» What is needed
Below are the records; restate all of them word for word.

-- Excerpted records follows --

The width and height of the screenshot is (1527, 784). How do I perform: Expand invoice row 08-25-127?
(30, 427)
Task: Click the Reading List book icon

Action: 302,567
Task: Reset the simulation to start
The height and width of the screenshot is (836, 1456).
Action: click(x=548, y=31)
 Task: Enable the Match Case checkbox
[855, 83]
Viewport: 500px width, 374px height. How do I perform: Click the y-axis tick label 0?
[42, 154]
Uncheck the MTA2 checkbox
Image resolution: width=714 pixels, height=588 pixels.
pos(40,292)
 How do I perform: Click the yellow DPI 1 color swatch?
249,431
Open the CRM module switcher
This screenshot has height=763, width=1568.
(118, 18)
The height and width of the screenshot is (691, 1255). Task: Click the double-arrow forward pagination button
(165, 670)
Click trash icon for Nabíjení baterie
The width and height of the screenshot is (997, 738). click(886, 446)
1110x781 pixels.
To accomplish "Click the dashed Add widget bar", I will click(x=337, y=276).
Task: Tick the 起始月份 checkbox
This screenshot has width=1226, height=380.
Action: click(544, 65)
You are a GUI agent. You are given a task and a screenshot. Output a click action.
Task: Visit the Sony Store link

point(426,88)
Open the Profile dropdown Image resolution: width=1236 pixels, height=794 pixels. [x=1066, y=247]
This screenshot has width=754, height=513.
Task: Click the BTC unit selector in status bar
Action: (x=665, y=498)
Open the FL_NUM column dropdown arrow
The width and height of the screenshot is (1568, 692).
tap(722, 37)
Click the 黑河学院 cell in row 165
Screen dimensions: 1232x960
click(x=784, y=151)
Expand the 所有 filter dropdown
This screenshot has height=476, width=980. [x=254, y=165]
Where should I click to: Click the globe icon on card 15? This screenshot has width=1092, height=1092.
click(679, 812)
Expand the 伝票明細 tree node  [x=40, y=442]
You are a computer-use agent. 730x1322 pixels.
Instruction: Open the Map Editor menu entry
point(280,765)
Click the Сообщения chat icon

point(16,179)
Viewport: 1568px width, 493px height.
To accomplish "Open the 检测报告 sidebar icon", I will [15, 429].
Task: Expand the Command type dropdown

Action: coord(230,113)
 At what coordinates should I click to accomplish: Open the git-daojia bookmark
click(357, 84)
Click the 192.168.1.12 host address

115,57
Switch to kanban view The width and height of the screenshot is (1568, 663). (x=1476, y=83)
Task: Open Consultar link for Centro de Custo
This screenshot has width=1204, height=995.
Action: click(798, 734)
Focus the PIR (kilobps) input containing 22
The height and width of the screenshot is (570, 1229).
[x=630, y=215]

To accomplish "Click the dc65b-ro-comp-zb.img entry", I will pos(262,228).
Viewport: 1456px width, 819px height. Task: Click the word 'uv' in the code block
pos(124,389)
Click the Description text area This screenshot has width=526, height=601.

-- Excerpted records concluded --

» Result of this task
The width and height of the screenshot is (1527, 784). How do I perform: Expand invoice row 08-25-127?
(30, 427)
Task: Click the Reading List book icon

Action: 302,567
Task: Reset the simulation to start
The height and width of the screenshot is (836, 1456).
Action: click(x=548, y=31)
 Task: Enable the Match Case checkbox
[855, 83]
Viewport: 500px width, 374px height. How do I perform: Click the y-axis tick label 0?
[42, 154]
Uncheck the MTA2 checkbox
Image resolution: width=714 pixels, height=588 pixels.
pos(40,292)
 How do I perform: Click the yellow DPI 1 color swatch?
249,431
Open the CRM module switcher
This screenshot has height=763, width=1568.
(118, 18)
The height and width of the screenshot is (691, 1255). Task: Click the double-arrow forward pagination button
(165, 670)
Click trash icon for Nabíjení baterie
The width and height of the screenshot is (997, 738). click(886, 446)
1110x781 pixels.
To accomplish "Click the dashed Add widget bar", I will click(x=337, y=276).
Task: Tick the 起始月份 checkbox
This screenshot has width=1226, height=380.
Action: click(544, 65)
You are a GUI agent. You are given a task and a screenshot. Output a click action.
Task: Visit the Sony Store link

point(426,88)
Open the Profile dropdown Image resolution: width=1236 pixels, height=794 pixels. [x=1066, y=247]
This screenshot has width=754, height=513.
Task: Click the BTC unit selector in status bar
Action: (x=665, y=498)
Open the FL_NUM column dropdown arrow
The width and height of the screenshot is (1568, 692).
tap(722, 37)
Click the 黑河学院 cell in row 165
Screen dimensions: 1232x960
click(x=784, y=151)
Expand the 所有 filter dropdown
This screenshot has height=476, width=980. [x=254, y=165]
Where should I click to: Click the globe icon on card 15? This screenshot has width=1092, height=1092.
click(679, 812)
Expand the 伝票明細 tree node  [x=40, y=442]
You are a computer-use agent. 730x1322 pixels.
Instruction: Open the Map Editor menu entry
point(280,765)
Click the Сообщения chat icon

point(16,179)
Viewport: 1568px width, 493px height.
To accomplish "Open the 检测报告 sidebar icon", I will [15, 429].
Task: Expand the Command type dropdown

Action: coord(230,113)
 At what coordinates should I click to accomplish: Open the git-daojia bookmark
click(357, 84)
Click the 192.168.1.12 host address

115,57
Switch to kanban view The width and height of the screenshot is (1568, 663). (x=1476, y=83)
Task: Open Consultar link for Centro de Custo
This screenshot has width=1204, height=995.
Action: click(798, 734)
Focus the PIR (kilobps) input containing 22
The height and width of the screenshot is (570, 1229).
[x=630, y=215]

To accomplish "Click the dc65b-ro-comp-zb.img entry", I will pos(262,228).
Viewport: 1456px width, 819px height. Task: Click the word 'uv' in the code block
pos(124,389)
Click the Description text area This screenshot has width=526, height=601.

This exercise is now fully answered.